Il video di Cantlie e la nuova strategia mediatica dell'IS

di Emanuele RiccardiANSA

La svolta dell’Isis. Dopo le decapitazioni e le tute arancioni di Guantanamo, ecco il portavoce rubato alle emittenti televisive occidentali, il giornalista britannico (ostaggio) John Cantlie.  Con il suo ultimo video, oltre otto minuti di propaganda diffusa sabato in serata, lo Stato Islamico cambia decisamente strategia scegliendo un proselitismo ‘buonista’, della serie “come si vive bene con noi a Mosul” dopo l’inferno di Saddam Hussein e “l’invasione americana”.

Quello di Mosul non è il primo filmato dell’Isis con Cantlie protagonista, ma è quello certamente più sofisticato, concepito come un servizio di un’emittente anglosassone e tecnicamente di ottimo livello, il che fa supporre che alcuni tecnici del Califfato, molto a loro agio anche con i sociali network, provengano da Stati Uniti, Gran Bretagna, Canada o Australia.

Il giornalista, questa volta senza barba, rasato con cura e con i tratti riposati, racconta la vita quotidiana nella seconda città dell’Iraq (sotto il controllo dello Stato islamico) con lunghi stand up davanti ad uno dei principali suk, vivacissimo, frequentatissimo con le luci al neon mai interrotti da blackout elettrici.

O anche in un ospedale (che sembra nuovissimo, ma potrebbe essere una scenografia alla Grey’s Anatomy), o a cavallo su una moto della polizia, manco fosse uno dei chippie che in coppia pattugliano le freeway californiane.

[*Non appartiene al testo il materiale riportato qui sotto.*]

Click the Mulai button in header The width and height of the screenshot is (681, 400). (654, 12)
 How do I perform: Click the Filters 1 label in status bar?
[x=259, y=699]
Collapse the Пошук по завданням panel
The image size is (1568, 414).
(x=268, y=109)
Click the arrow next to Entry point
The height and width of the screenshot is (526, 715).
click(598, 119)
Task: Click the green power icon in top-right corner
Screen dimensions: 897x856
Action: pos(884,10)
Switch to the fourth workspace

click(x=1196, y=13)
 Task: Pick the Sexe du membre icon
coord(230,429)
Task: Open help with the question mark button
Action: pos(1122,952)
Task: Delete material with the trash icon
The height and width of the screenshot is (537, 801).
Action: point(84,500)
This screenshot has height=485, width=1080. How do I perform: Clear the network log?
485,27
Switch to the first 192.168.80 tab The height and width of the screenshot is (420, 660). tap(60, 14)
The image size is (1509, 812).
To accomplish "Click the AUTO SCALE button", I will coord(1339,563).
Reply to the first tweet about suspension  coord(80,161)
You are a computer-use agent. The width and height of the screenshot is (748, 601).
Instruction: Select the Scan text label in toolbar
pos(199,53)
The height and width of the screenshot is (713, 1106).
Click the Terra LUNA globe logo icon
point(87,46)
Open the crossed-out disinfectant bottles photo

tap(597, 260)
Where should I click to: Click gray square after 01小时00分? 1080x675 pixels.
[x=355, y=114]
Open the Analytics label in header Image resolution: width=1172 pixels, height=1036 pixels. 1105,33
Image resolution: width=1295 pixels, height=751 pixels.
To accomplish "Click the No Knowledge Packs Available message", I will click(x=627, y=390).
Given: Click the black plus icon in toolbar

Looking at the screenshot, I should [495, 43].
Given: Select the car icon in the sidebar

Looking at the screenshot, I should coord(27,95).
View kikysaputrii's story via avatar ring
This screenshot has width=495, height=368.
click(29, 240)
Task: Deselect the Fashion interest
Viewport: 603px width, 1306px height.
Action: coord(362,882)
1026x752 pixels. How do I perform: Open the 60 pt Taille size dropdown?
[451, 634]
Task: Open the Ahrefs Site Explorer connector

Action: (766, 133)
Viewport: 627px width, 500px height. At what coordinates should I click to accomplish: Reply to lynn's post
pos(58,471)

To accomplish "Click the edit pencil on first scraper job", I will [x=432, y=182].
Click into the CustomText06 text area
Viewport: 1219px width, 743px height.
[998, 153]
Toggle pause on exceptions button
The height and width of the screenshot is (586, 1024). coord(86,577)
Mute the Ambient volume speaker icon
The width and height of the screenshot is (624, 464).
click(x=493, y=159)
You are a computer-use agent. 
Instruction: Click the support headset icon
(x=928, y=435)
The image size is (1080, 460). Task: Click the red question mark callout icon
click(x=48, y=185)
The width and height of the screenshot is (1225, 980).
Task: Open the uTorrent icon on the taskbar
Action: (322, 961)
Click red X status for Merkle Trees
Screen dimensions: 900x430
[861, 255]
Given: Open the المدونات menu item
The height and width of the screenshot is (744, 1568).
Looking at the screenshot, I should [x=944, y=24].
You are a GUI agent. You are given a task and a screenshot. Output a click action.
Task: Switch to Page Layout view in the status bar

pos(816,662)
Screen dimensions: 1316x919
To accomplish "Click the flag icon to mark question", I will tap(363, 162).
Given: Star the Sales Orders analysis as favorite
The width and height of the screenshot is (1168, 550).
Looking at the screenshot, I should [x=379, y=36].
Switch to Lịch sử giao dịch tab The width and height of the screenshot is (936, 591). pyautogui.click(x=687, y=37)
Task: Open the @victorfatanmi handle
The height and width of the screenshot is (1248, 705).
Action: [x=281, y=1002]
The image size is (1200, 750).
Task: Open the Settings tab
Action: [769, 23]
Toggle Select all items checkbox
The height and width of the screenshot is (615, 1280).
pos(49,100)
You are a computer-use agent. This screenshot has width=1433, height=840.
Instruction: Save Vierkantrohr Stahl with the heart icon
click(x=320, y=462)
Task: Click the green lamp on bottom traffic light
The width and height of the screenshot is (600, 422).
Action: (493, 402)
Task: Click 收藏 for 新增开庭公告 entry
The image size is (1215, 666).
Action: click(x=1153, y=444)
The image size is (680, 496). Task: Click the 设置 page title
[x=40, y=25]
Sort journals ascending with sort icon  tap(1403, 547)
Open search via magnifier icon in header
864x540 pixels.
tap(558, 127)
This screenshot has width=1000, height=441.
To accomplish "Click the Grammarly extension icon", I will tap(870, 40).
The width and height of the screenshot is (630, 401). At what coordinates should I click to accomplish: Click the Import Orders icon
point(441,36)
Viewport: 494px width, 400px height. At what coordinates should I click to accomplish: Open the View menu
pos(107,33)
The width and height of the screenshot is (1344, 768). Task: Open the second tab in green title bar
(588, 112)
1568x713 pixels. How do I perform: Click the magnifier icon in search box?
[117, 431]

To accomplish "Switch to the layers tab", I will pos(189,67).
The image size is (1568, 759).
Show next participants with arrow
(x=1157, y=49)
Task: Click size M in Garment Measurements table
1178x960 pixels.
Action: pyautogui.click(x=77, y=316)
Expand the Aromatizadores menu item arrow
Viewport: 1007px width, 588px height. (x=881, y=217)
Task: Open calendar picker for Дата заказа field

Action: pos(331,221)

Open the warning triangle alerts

Una vita quotidiana – almeno così vuole dimostrare il ‘reportage’ di Cantlie – mille volte meglio oggi rispetto agli anni di Saddam e dell’occupazione americana.

Lo stesso ex inviato del Sunday Times, del Sun e del Sunday Telegraph era intervenuto in un primo pseudo reportage dalla città siriana di Kobane, a ridosso della frontiera con la Turchia, alla fine di ottobre, con l’obiettivo di smentire le affermazioni britanniche e statunitensi secondo le quali la città assediata dall’Isis era sul punto di essere riconquistata dai curdi e dai peshmerga.

Prima del viaggio a Kobane, Cantlie era stato protagonista di una “miniserie” di otto episodi, “Lend Me Your Ears”, ‘statemi a sentire’, sempre opera dell’agenzia di propaganda dell’Isis, l’Al Hayat Media Center. Con l’obiettivo – sostiene il portavoce britannico dell’Isis – di ristabilire la verità, dando quella che definisce “l’altra versione dei fatti”.

Crescono intanto gli interrogativi sulla figura di Cantlie, dopo l’esordio in tuta arancione che non lasciava prefigurare nulla di buono. Sotto gli stessi colori, il suo collega James Foley, insieme al quale era stato rapito proprio dall’Isis nel novembre 2012, ha fatto una fine tragica: il giovane giornalista americano è stato decapitato a metà agosto dell’anno scorso.

Con il passare dei mesi, Cantlie cambia, e anche se lui stesso continua a definirsi ostaggio dell’Isis, sembra muoversi in libertà o almeno aderire in parte, se non totalmente, alla filosofia del Califfato.

C’è chi parla di conversione all’Islam, chi di sindrome di Stoccolma, chi ancora di opportunismo per tentare di salvarsi la vita. Fatto sta che l’Isis ha cambiato strategia. E uno come Cantlie gli fa più gioco da vivo che da morto, per fare proseliti tra gli occidentali, anche tra i non islamici.